> _SELECTED PASSAGE_
┌────────
Prerogatives are either direct or incidental. The direct are such positive substantial parts of the royal character and *authority, as are rooted in [*240] and spring from the king's political person, considered merely by itself, without reference to any other extrinsic circumstance; as, the right of sending embassadors, of creating peers, and of making war or peace. But such prerogatives as are incidental bear always a relation to something else, distinct from. the king's person; and are indeed only exceptions, in favour of the crown, to those general rules that are established for the rest of the community; such as, that no costs shall be recovered against the king; that the king can never be a joint tenant; and that his debt shall be preferred before a debt to any of his subjects. These, and an infinite number of other instances, will better be understood, when we come regularly to consider the rules themselves, to which these incidental prerogatives are exceptions. And therefore we will at present only dwell upon the king's substantive or direct prerogatives.
└────────
> _DATA FOR PROCESSING_
┌────────
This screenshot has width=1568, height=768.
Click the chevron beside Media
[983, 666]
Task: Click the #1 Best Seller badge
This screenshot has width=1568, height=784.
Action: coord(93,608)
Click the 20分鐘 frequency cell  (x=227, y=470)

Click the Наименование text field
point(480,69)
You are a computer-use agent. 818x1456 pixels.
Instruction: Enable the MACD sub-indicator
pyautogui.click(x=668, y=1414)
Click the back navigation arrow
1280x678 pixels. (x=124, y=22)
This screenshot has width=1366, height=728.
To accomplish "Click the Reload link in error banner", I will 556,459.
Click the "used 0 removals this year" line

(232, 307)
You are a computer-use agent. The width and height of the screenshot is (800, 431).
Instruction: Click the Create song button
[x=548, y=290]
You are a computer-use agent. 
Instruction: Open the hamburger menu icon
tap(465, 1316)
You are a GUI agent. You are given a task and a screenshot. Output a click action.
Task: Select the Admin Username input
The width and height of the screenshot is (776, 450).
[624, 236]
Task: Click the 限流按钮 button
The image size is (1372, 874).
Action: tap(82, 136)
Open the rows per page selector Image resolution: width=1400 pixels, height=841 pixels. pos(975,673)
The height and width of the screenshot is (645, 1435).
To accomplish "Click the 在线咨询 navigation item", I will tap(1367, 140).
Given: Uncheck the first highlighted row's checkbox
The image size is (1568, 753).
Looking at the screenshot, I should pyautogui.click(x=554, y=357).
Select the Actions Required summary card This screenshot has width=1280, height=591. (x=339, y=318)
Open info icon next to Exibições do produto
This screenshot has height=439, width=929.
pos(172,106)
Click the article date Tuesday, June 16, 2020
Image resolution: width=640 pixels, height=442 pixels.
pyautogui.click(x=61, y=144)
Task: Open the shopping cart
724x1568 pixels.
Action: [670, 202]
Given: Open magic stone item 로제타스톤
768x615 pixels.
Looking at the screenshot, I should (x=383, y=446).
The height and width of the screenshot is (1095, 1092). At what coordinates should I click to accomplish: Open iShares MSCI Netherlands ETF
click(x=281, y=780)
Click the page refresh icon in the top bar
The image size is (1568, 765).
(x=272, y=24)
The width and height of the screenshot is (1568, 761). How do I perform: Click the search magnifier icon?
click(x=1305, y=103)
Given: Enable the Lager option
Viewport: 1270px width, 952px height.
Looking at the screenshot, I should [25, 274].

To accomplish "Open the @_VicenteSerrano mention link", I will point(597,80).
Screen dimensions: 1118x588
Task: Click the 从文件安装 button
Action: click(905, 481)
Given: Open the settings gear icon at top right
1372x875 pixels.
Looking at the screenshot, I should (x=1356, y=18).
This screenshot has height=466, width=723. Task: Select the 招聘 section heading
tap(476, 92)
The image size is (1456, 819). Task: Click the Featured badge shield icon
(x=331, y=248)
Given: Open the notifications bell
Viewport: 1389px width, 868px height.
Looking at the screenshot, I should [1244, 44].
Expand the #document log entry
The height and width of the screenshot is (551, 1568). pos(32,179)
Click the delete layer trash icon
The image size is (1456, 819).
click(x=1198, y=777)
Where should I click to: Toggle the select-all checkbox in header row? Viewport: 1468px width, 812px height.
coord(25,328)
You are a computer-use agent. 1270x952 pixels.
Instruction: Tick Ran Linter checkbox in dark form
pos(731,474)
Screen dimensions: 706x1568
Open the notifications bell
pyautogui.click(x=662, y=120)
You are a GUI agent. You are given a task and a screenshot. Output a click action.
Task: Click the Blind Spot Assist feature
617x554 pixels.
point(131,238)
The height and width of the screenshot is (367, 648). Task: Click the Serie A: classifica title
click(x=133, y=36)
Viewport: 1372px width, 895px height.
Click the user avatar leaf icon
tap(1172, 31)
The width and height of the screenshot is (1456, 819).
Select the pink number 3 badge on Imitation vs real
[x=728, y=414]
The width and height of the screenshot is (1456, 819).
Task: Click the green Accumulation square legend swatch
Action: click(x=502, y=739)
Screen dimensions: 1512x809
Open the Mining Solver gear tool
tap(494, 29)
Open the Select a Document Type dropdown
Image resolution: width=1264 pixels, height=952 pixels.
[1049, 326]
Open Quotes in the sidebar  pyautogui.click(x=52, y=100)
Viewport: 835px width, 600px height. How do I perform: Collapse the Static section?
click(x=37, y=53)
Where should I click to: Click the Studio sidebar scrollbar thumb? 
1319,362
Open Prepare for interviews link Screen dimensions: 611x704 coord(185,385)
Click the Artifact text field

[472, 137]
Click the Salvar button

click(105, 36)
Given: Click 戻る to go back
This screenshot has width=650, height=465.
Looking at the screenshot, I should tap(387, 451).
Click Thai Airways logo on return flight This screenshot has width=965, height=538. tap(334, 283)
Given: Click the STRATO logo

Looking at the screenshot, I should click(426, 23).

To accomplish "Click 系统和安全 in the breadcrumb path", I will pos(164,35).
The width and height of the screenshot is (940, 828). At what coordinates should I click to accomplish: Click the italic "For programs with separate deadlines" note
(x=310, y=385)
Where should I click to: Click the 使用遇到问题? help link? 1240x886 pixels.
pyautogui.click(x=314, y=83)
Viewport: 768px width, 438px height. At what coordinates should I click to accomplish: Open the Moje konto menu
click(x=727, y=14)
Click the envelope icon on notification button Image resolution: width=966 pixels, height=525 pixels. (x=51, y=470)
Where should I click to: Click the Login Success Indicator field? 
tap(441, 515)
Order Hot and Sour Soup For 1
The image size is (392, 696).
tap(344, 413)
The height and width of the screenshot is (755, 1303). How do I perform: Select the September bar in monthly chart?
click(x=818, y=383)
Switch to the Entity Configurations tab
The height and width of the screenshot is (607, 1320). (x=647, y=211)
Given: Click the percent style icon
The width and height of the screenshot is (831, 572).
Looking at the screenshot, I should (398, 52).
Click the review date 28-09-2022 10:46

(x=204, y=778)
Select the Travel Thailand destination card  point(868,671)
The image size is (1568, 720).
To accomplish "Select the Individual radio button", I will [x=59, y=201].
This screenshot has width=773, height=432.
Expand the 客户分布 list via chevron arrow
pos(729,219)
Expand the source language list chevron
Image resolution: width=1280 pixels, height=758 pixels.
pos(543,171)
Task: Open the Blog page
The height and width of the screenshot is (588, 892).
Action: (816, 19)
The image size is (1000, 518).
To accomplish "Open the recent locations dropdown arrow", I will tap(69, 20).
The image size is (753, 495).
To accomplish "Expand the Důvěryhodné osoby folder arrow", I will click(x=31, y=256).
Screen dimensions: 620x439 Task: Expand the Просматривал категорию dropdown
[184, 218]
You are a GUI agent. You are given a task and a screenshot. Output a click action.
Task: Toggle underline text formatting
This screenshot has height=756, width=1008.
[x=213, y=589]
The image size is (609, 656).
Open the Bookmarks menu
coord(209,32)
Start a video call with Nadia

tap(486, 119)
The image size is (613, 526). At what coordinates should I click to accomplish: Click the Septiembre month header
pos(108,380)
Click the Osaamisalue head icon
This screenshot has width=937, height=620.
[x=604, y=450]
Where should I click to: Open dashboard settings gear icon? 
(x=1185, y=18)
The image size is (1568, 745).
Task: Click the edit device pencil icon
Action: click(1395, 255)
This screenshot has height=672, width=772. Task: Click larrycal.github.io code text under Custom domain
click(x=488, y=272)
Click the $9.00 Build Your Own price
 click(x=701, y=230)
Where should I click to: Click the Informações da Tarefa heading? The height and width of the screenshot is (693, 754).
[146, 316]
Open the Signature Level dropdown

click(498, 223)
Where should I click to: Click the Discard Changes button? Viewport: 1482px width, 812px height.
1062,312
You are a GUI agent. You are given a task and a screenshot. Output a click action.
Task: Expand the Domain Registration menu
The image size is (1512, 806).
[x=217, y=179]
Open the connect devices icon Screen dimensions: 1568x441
└────────
> _CHALLENGE A_
Translate into French this sentence from the passage on royal prerogatives: "Prerogatives are either direct or incidental."
> _CHALLENGE B_
Reproduce the entries verbatim, beginning at their first line and stopping after the line that contains "should pyautogui.click(x=554, y=357).".
The entries are unrelated to the passage on royal prerogatives.

> _CORRECT ANSWER A_
Les prérogatives sont soit directes, soit incidentes.

> _CORRECT ANSWER B_
This screenshot has width=1568, height=768.
Click the chevron beside Media
[983, 666]
Task: Click the #1 Best Seller badge
This screenshot has width=1568, height=784.
Action: coord(93,608)
Click the 20分鐘 frequency cell  (x=227, y=470)

Click the Наименование text field
point(480,69)
You are a computer-use agent. 818x1456 pixels.
Instruction: Enable the MACD sub-indicator
pyautogui.click(x=668, y=1414)
Click the back navigation arrow
1280x678 pixels. (x=124, y=22)
This screenshot has width=1366, height=728.
To accomplish "Click the Reload link in error banner", I will 556,459.
Click the "used 0 removals this year" line

(232, 307)
You are a computer-use agent. The width and height of the screenshot is (800, 431).
Instruction: Click the Create song button
[x=548, y=290]
You are a computer-use agent. 
Instruction: Open the hamburger menu icon
tap(465, 1316)
You are a GUI agent. You are given a task and a screenshot. Output a click action.
Task: Select the Admin Username input
The width and height of the screenshot is (776, 450).
[624, 236]
Task: Click the 限流按钮 button
The image size is (1372, 874).
Action: tap(82, 136)
Open the rows per page selector Image resolution: width=1400 pixels, height=841 pixels. pos(975,673)
The height and width of the screenshot is (645, 1435).
To accomplish "Click the 在线咨询 navigation item", I will tap(1367, 140).
Given: Uncheck the first highlighted row's checkbox
The image size is (1568, 753).
Looking at the screenshot, I should pyautogui.click(x=554, y=357).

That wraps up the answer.